Marcia indietro del governo dopo che la Cgil e il Caaf hanno denunciato un altro pasticcio sull’Irpef con il quale lo Stato avrebbe preso più del dovuto dai redditi dei lavoratori dipendenti che hanno i salari più bassi d’Europa, fermi al 2008 come ha mostrato l’Ilo.

È accaduto ieri quando Alberto Gusmeroli, responsabile Fisco della Lega, e il ministero dell’Economia guidato dal collega di partito Giancarlo Giorgetti, hanno annunciato un intervento, quantificato in 250 milioni di euro, che rimedierà a uno dei problemi creati dalla riforma fiscale a tappe che il governo Meloni sta cercando faticosamente di impostare.

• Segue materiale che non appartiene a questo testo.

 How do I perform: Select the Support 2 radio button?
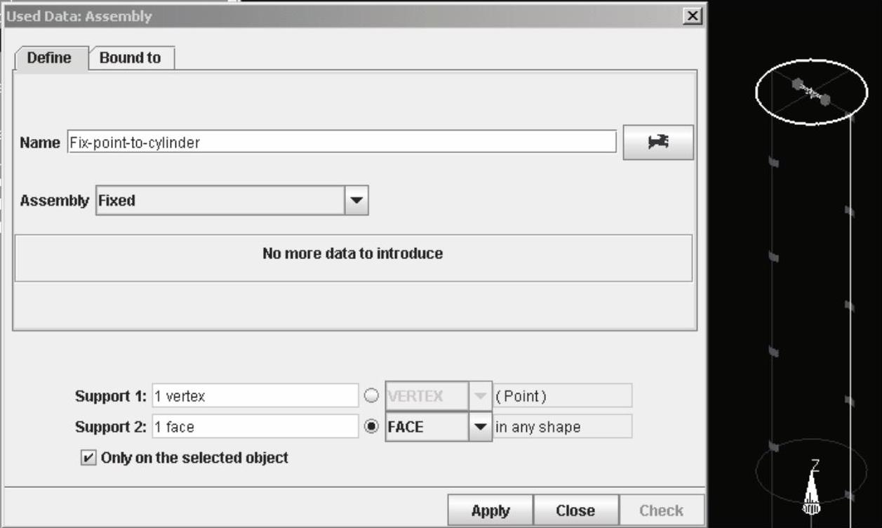tap(372, 426)
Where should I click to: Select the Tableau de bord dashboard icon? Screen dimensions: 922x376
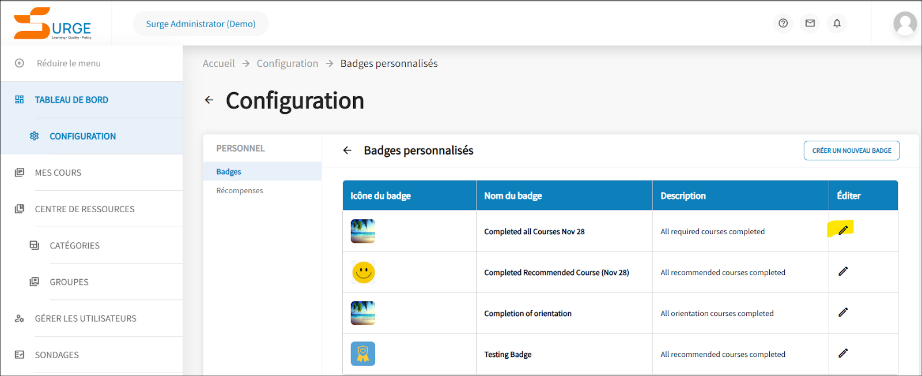19,99
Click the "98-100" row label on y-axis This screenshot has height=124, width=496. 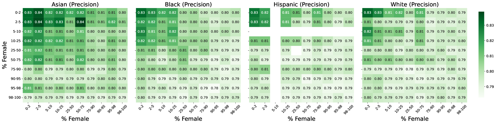tap(15, 98)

Il segretario confederale della Cgil Christian Ferrari e la presidentessa del Consorzio nazionale Caaf della Cgil Monica Inviglia hanno dimostrato che i contribuenti sarebbero stati chiamati a pagare da 75 euro a 260 euro in più nella prossima dichiarazione dei redditi. I contribuenti che pagano l’Irpef – ma non quelli che hanno una rendita da capitale o che affittano un immobile – avrebbero dovuto versare gli acconti 2025 e 2026 in base agli scaglioni e alle aliquote precedenti l’ultima riforma, cioè 23%, 25%, 35% e 43%, Queste aliquote non sono più in vigore, perché ridotte da quattro a tre. Parliamo di redditi compresi tra i 15 mila e i 28 mila euro.

Il ministero dell’Economia ha spiegato ieri che intendeva «sterilizzare» gli effetti delle modifiche all’Irpef solo in relazioni agli acconti dovuti da chi ha un reddito ulteriori rispetto a chi ha una ritenuta d’acconto. L’intenzione non era di intervenire sulla maggioranza dei lavoratori dipendenti e dei pensionati che, in mancanza dei altri redditi, non sono tenuti alla presentazione della dichiarazione dei redditi. L’intervento riparatore sarà realizzato nei tempi opportuni al fine di evitare «aggravi». «Siamo soddisfatti per avere difeso le persone che rappresentiamo – hanno risposto Ferrari e Inviglia che hanno scritto a Giorgetti chiedendo di abrogare la norma – Se alle parole seguiranno i fatti, i salari e le pensioni di milioni di cittadini già colpiti dall’inflazione, non subiranno ulteriori riduzioni».

Diverse sono le interpretazioni dell’episodio. Da un lato, c’è Gusmeroli che ha parlato di un «refuso determinato dal mancato coordinamento tra vecchie e nuove norme». Di questi tempi non è facile ammettere un errore. Dall’altro lato, nella ricostruzione di Ferrari e da Inviglia, il governo è sembrato volere fare cassa con anticipi non dovuti.

Il problema è anche più generale e riguarda l’uso politico dell’Irpef. Su questa tassa è basato il taglio del cuneo fiscale. La misura-faro del governo Meloni è finanziata in gran parte con l’extragettito Irpef da 17 miliardi versato dai dipendenti e pensionati. Più volte la Cgil ha denunciato una «partita di giro»: da un lato, si tagliano le tasse; dall’altro lato, si usano i soldi degli stessi lavoratori che dovrebbero beneficiare degli effetti del taglio. Inoltre, a parere della Cgil, il passaggio dalla decontribuzione alla fiscalizzazione sul quale è stato organizzato da quest’anno il taglio del cuneo fiscale penalizza i redditi tra gli 8.500 e i 9 mila l’anno lordi con una perdita fino a 1200 euro all’anno. E la detrazione fissa per i redditi fino a 32 mila euro e quella variabile fino ai 40 mila penalizza chi ha meno.